| Literature DB >> 25374532 |
Suzanne Martens1, Michael Bensch2, Sebastian Halder3, Jeremy Hill4, Femke Nijboer5, Ander Ramos-Murguialday6, Bernhard Schoelkopf4, Niels Birbaumer7, Alireza Gharabaghi8.
Abstract
Electroencephalography (EEG) often fails to assess both the level (i.e., arousal) and the content (i.e., awareness) of pathologically altered consciousness in patients without motor responsiveness. This might be related to a decline of awareness, to episodes of low arousal and disturbed sleep patterns, and/or to distorting and attenuating effects of the skull and intermediate tissue on the recorded brain signals. Novel approaches are required to overcome these limitations. We introduced epidural electrocorticography (ECoG) for monitoring of cortical physiology in a late-stage amytrophic lateral sclerosis patient in completely locked-in state (CLIS). Despite long-term application for a period of six months, no implant-related complications occurred. Recordings from the left frontal cortex were sufficient to identify three arousal states. Spectral analysis of the intrinsic oscillatory activity enabled us to extract state-dependent dominant frequencies at <4, ~7 and ~20 Hz, representing sleep-like periods, and phases of low and elevated arousal, respectively. In the absence of other biomarkers, ECoG proved to be a reliable tool for monitoring circadian rhythmicity, i.e., avoiding interference with the patient when he was sleeping and exploiting time windows of responsiveness. Moreover, the effects of interventions addressing the patient's arousal, e.g., amantadine medication, could be evaluated objectively on the basis of physiological markers, even in the absence of behavioral parameters. Epidural ECoG constitutes a feasible trade-off between surgical risk and quality of recorded brain signals to gain information on the patient's present level of arousal. This approach enables us to optimize the timing of interactions and medical interventions, all of which should take place when the patient is in a phase of high arousal. Furthermore, avoiding low-responsiveness periods will facilitate measures to implement alternative communication pathways involving brain-computer interfaces (BCI).Entities:
Keywords: brain-computer interface; coma; consciousness; electrocorticography; epidural recording; locked-in state; neuroprosthetic devices
Year: 2014 PMID: 25374532 PMCID: PMC4204459 DOI: 10.3389/fnhum.2014.00861
Source DB: PubMed Journal: Front Hum Neurosci ISSN: 1662-5161 Impact factor: 3.169
Figure 1Lateral projections of implanted ECoG recording with a grid and two electrode strips resulting in a total of 128 contacts that cover a large part of the left hemisphere. Reference (r), ground (g) and recording channels on the frontal (f) and parietal (p) cortex for monitoring are indicated.

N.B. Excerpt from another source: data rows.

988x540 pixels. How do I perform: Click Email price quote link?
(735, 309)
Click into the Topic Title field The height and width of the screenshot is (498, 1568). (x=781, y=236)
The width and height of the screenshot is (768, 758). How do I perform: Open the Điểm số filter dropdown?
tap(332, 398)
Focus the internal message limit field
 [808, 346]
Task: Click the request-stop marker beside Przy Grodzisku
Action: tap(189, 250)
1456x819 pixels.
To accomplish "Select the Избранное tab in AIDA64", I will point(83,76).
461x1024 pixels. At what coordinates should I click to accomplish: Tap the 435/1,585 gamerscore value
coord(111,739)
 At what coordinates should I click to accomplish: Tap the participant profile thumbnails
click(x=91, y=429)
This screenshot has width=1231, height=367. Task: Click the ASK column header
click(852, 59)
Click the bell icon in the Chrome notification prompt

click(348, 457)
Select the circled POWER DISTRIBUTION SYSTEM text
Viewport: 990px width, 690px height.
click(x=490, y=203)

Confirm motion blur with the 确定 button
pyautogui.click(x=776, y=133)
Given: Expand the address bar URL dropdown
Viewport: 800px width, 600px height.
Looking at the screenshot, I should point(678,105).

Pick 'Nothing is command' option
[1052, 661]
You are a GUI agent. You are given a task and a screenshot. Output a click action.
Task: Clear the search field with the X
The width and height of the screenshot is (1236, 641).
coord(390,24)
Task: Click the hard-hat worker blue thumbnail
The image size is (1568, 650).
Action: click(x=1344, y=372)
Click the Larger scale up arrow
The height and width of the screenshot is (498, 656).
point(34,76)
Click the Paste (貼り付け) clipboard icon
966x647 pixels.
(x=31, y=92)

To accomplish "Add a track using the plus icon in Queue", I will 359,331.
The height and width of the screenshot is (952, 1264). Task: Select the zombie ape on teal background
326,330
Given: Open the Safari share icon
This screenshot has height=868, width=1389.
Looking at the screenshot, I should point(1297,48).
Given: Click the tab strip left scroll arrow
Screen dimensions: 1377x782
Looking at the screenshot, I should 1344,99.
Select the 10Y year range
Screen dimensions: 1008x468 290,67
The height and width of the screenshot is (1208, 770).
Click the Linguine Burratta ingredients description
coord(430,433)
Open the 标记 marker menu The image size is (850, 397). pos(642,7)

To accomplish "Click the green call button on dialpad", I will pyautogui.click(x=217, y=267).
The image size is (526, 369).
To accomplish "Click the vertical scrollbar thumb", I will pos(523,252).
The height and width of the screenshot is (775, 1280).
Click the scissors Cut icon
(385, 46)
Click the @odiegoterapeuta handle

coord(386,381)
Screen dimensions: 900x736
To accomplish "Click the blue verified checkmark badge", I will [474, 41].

Figure 224-hour power spectra derived from the ECoG for the frontal channel 1 (top plot) and the parietal channel 2 (lower plot), where bright colors indicate strong spectral power. In addition, 10-s ECoG traces are indicated by black crosses in the spectrograms. The markers at 2:00 am in the spectrograms correspond to the traces directly below the spectrogram and depict the ECoG in a minimally slow state (channel 1) or normal state (channel 2). The markers at 7:00 am in the spectrograms correspond to the lower traces and show the ECoG in a slow wave period.
Figure 3Periods of slow-wave activity (white pixels) in the ECoG as a function of the time of day over a period of 30 days. To make the figure clearer, only slow-wave periods lasting for at least 5 min are depicted here.
Figure 4Autocorrelation function of the slow-wave on/off curve, indicating a periodicity of approximately 24 h. The dotted lines denote the upper and lower 95% confidence limit (p = 0.05), obtained by computing the effective sample size and the large-lag error by Bartlett’s formula.